For the first time in years, I wanted the present to remain the present. I dreamed not of the future nor was subjugated by the past. I was living, and cherishing, the present as it unfolded.

Damning thing about the present, though, is that you can’t control its speed.

We had separated for the moment, and I schmoozed with the crowd around me to find that feeling of comfort and effortless companionship I’d enjoyed moments prior. Some considered me a schmoozer by trade, but the reality was that I felt truly comfortable with very few.

After enjoying another of the DJ’s serenades, I decided to replenish my liquids, so I slowly made my way through the tightly-packed crowd towards the bar, accidentally rubbing and being rubbed against hungrily by Mollys as though I were the baggy they were passing around earlier in the evening. When I finally emerged from the amoebic body of dancers, I was able to take but a breath before finding myself again in the midst of a schmooze.

“Bro!”, he yelled as he approached me. Spilly, I’d dubbed him, had spilt a drink on me earlier in the night, and he quickly made reparations by buying me one at the time. Feeling content to play my role as high-rolling schmoozer, I returned him the favour in good humor.

For the moment, we bonded, and when he asked me if I knew where to score some drugs, I found myself surprisingly contented — it was a quick hit of camaraderie, my drug of choice.

Little did I know I’d get it in spades one second later, as two British girls spotted me and immediately grabbed me by the arm while spouting words that I could neither hear nor understand. I, easily charmed, followed along. It was only after one latched herself around me and warmed my neck with her breath that I understood: they’d found, as she put it, “my girl”, and they were trying to reunite us.

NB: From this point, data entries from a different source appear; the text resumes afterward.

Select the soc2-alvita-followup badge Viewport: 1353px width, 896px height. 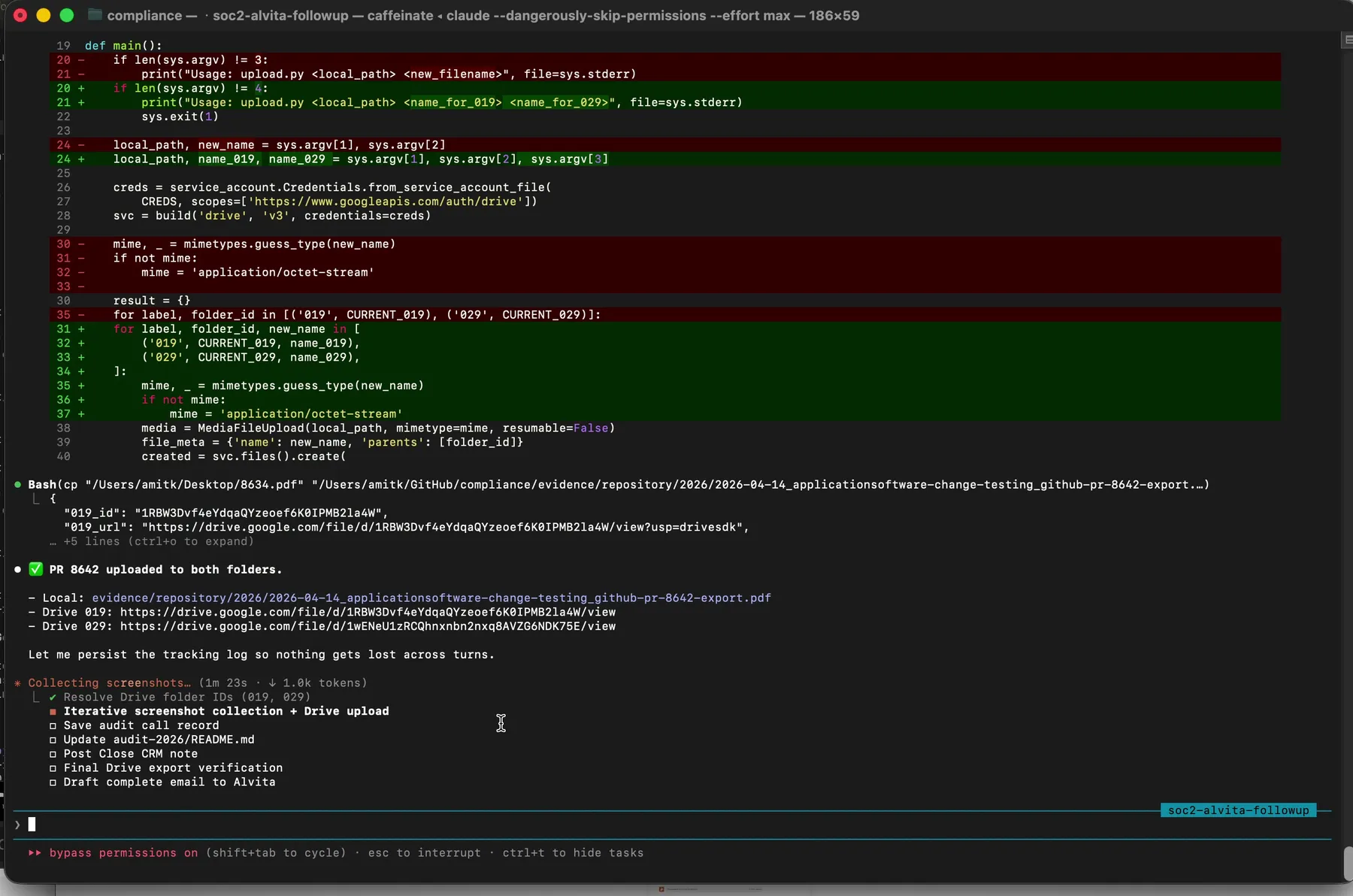coord(1237,810)
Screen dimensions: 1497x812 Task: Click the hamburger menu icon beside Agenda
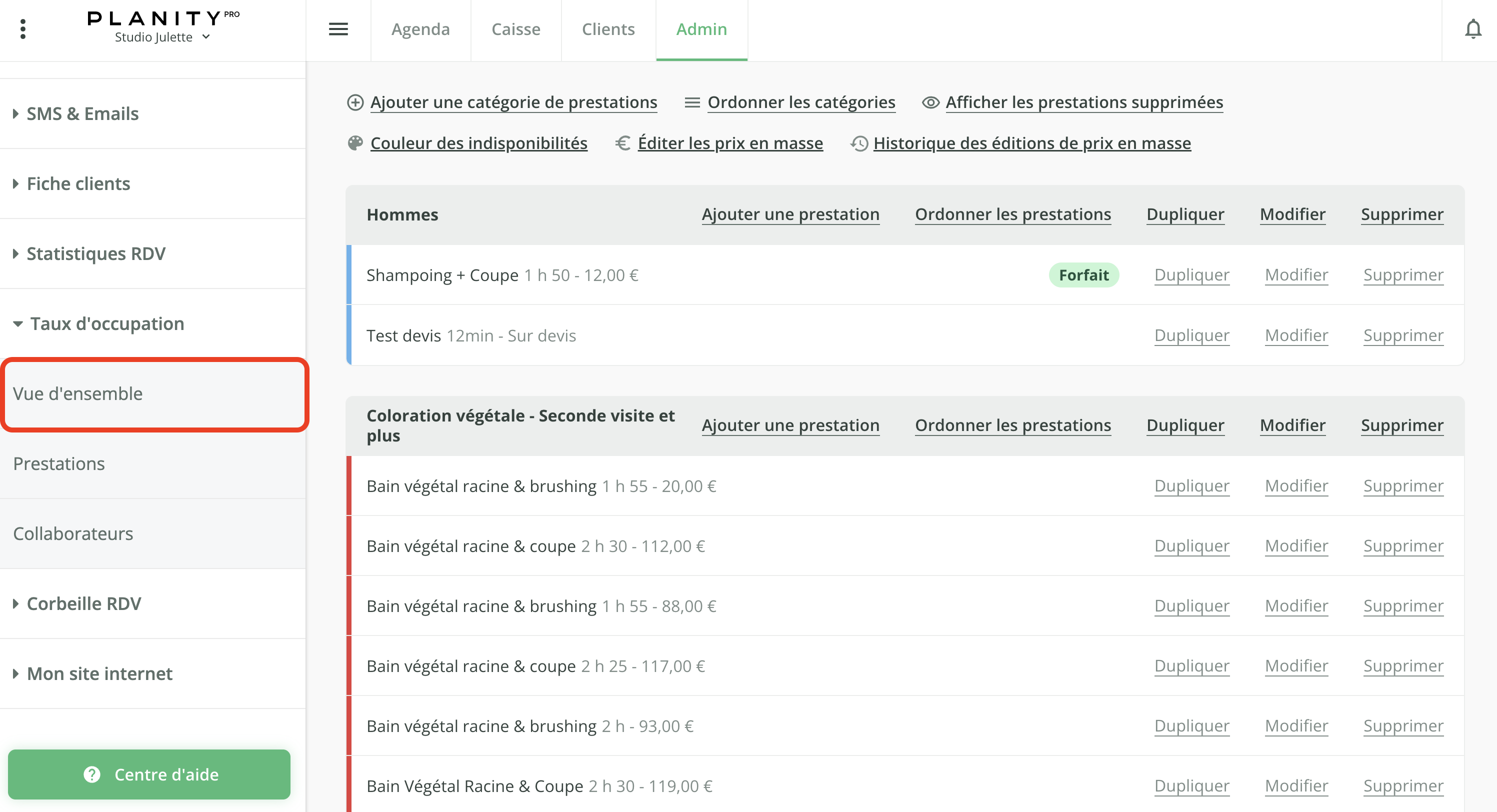(338, 28)
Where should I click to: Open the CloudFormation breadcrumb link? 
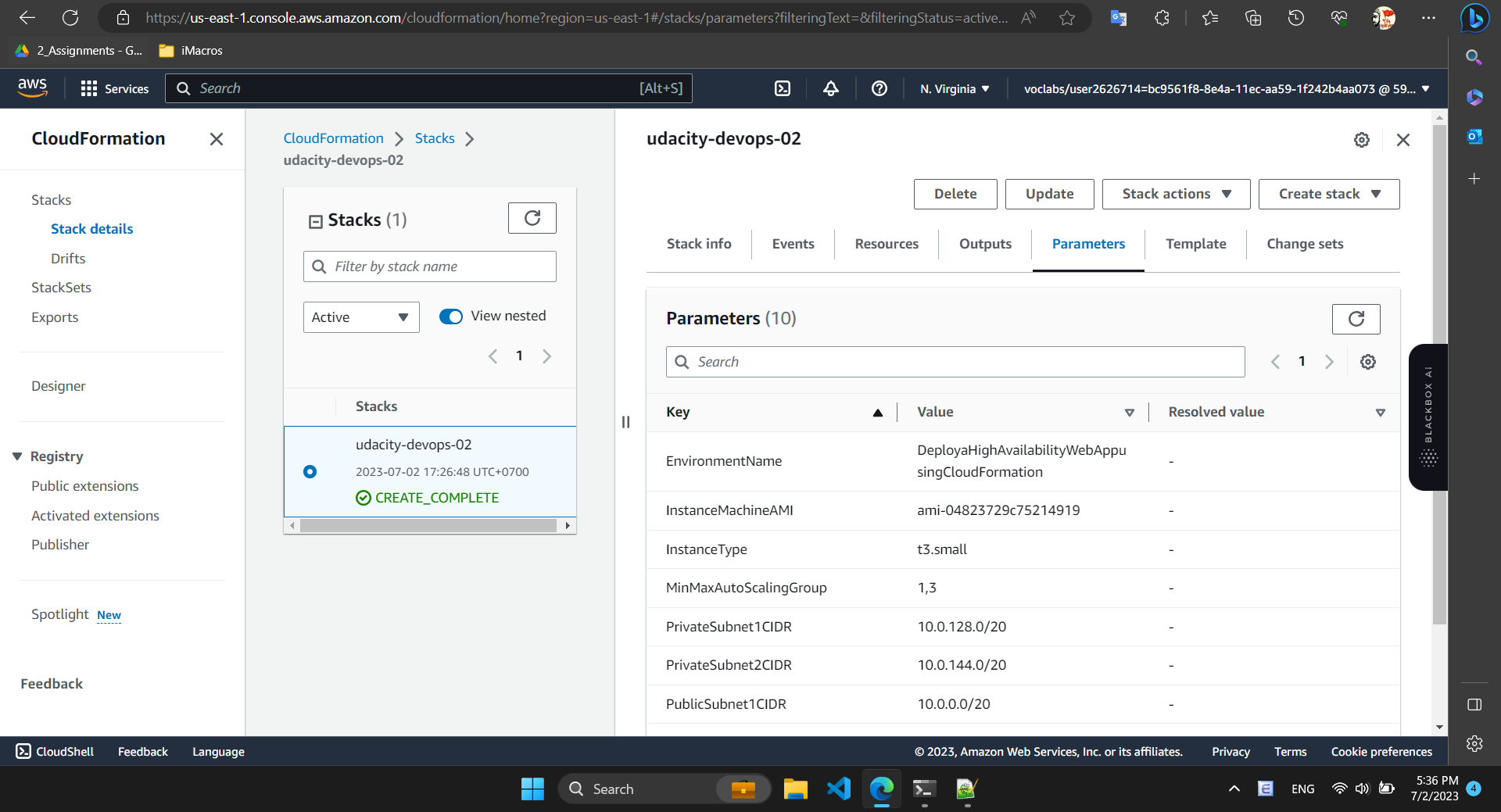[333, 138]
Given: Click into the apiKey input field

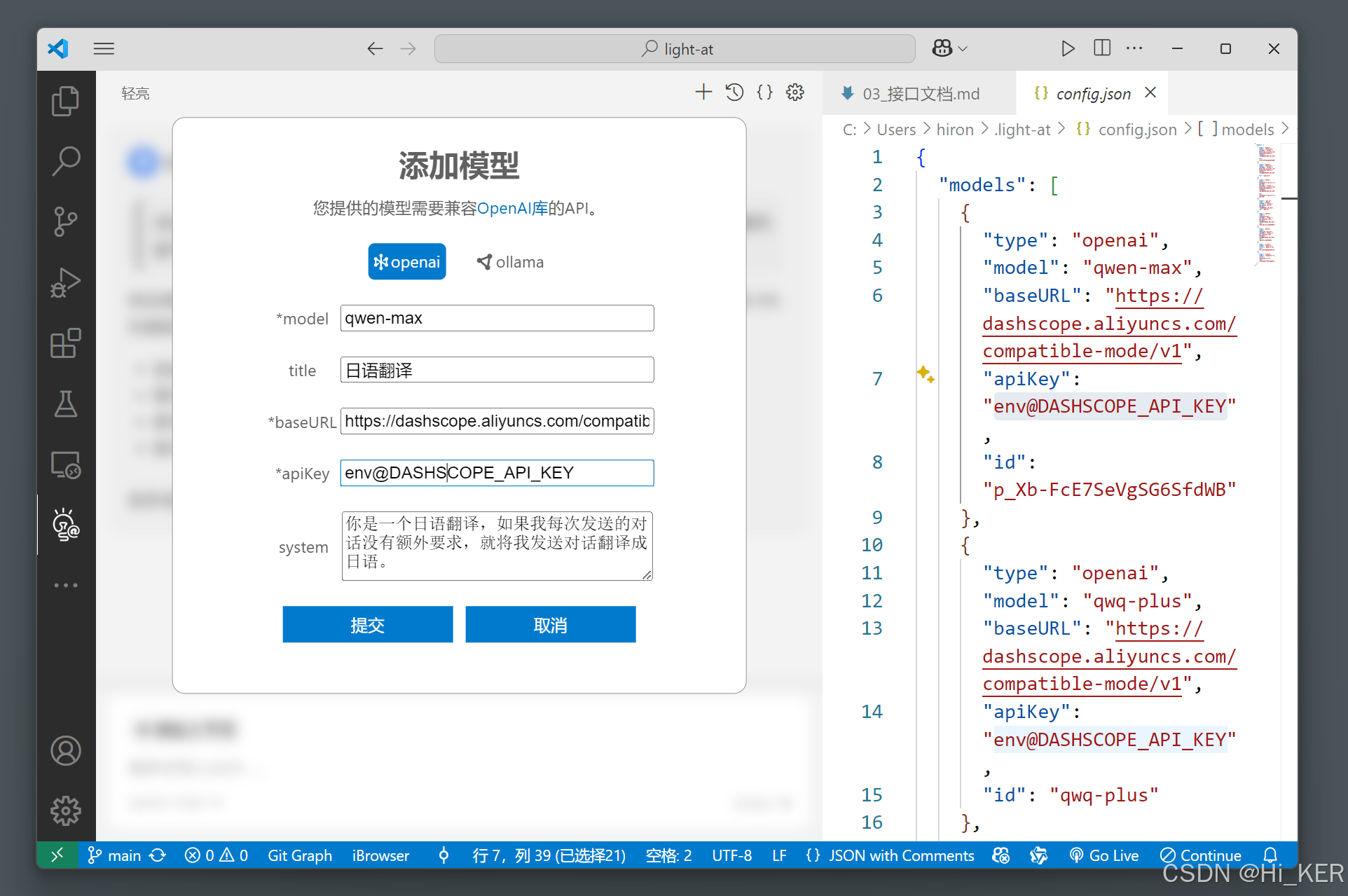Looking at the screenshot, I should 497,473.
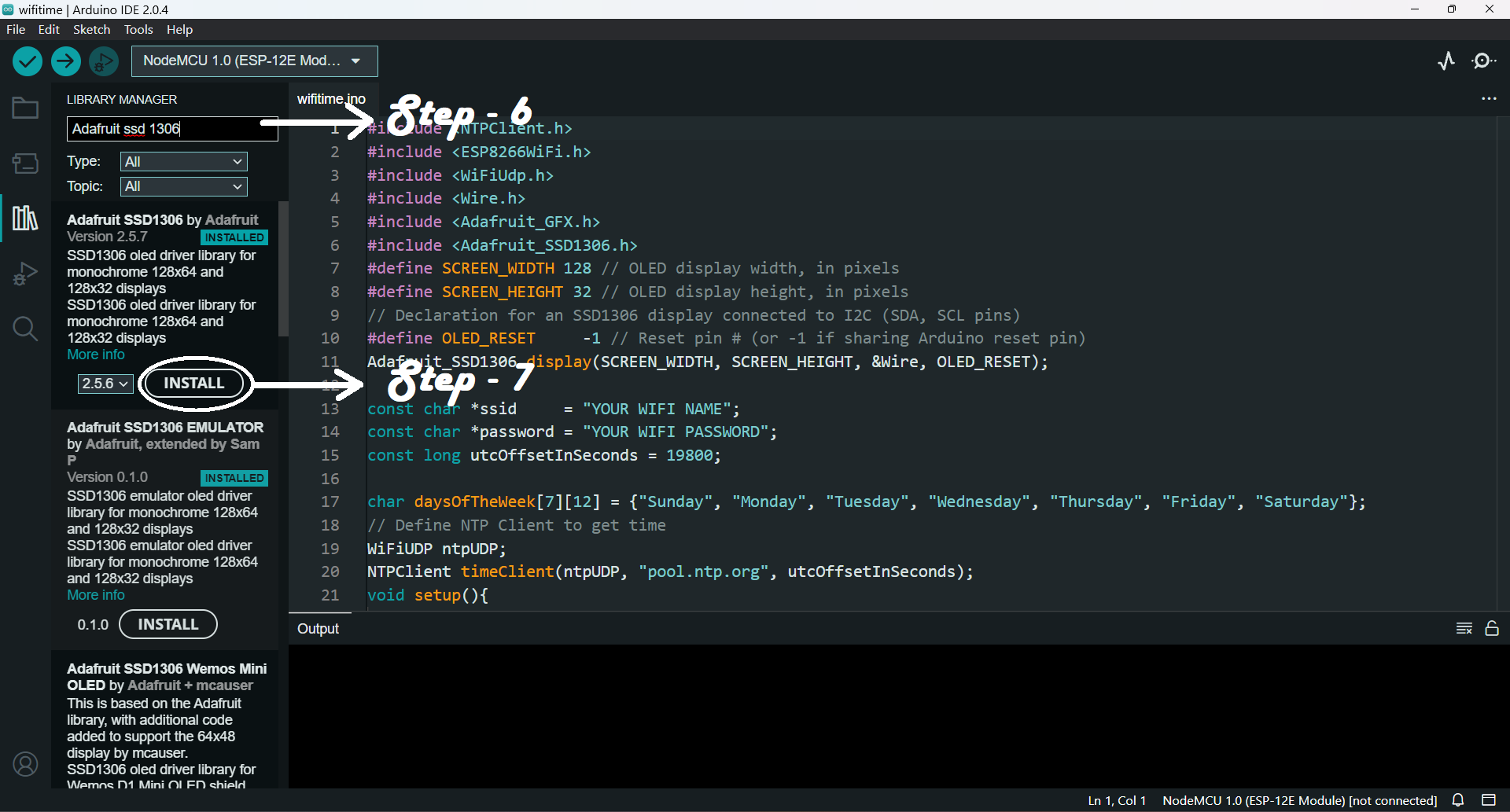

The beginning of “Language”, the headlining track of the entire event, had started playing at this point.

The girls dragged me back into the center of the dance floor, searching for their friends who were with “my girl”. They led me by the hand, and for the time being, I regressed to boyhood, being led blindly by strangers with the trust that I’d find home again after becoming lost.

Weaving through the crowd, they carved a path towards home. They pushed. They pulled. They frantically searched around. We couldn’t find them. We couldn’t find her friends. We went right. We went left. We used people as reference. There, by the weird hat guy! No, there, by Glowsticks McGee! No! We’ll find them! Hope. We’ll never find them. Despair. Come this way, she yelled. Then, no no, that way. It was hopeless; it’s not hopeless! And then, she’d screamed, Oh my god, there they are!

The crowd opened to reveal what it held as a pearl in its clamshell, and there she was: a brilliant starburst piercing through the darkness of the club floor.

How I long to be able to freeze that moment as a tableau forevermore. The crowd held still; the once-schizophrenic lights statically targeting a single point; airborne and askew glowsticks hovering motionlessly; smiles, laughs, cheers — all held in stasis. It is eerily quiet and yet appropriately devoid of distraction.

We stand across from one another, my face reflecting the surprise upon our nigh-infinite separation coming to a welcome end. But hers is what I want to remember. Eyes alight, grin forming, hair jostled perfectly as to suggest excitement, body mid-stride towards me and only me.

We were flawed in many ways. We’d each our own bank’s worth of insecurities, issues, regrets, and torments, locked safely behind vault doors to which we held the combinations dear. We were on two seperate vectors of life.

But in that moment of intersection, that simple and glorious second, we were perfection incarnate. We were whole and again together, free from any thought or worry or strife or preoccupation other than the euphoric glory of having found the one we lost. It was a high the likes of which no manmade substance nor product of nature can offer — the type of moment, the only type, with the power to create and destroy love.

It was that moment, that 100% perfect moment, I wished to freeze. But alas, such power is a fantasy, and I knew it. I reluctantly let myself slip from that state of stasis to give time its due right to proceed just as the crescendo of event’s title track enacted the synesthesia that would, to my great surprise and delight and eternal gratefulness, freeze the moment forever in my mind.

Let me float back to the place you found me. I’ll be okay.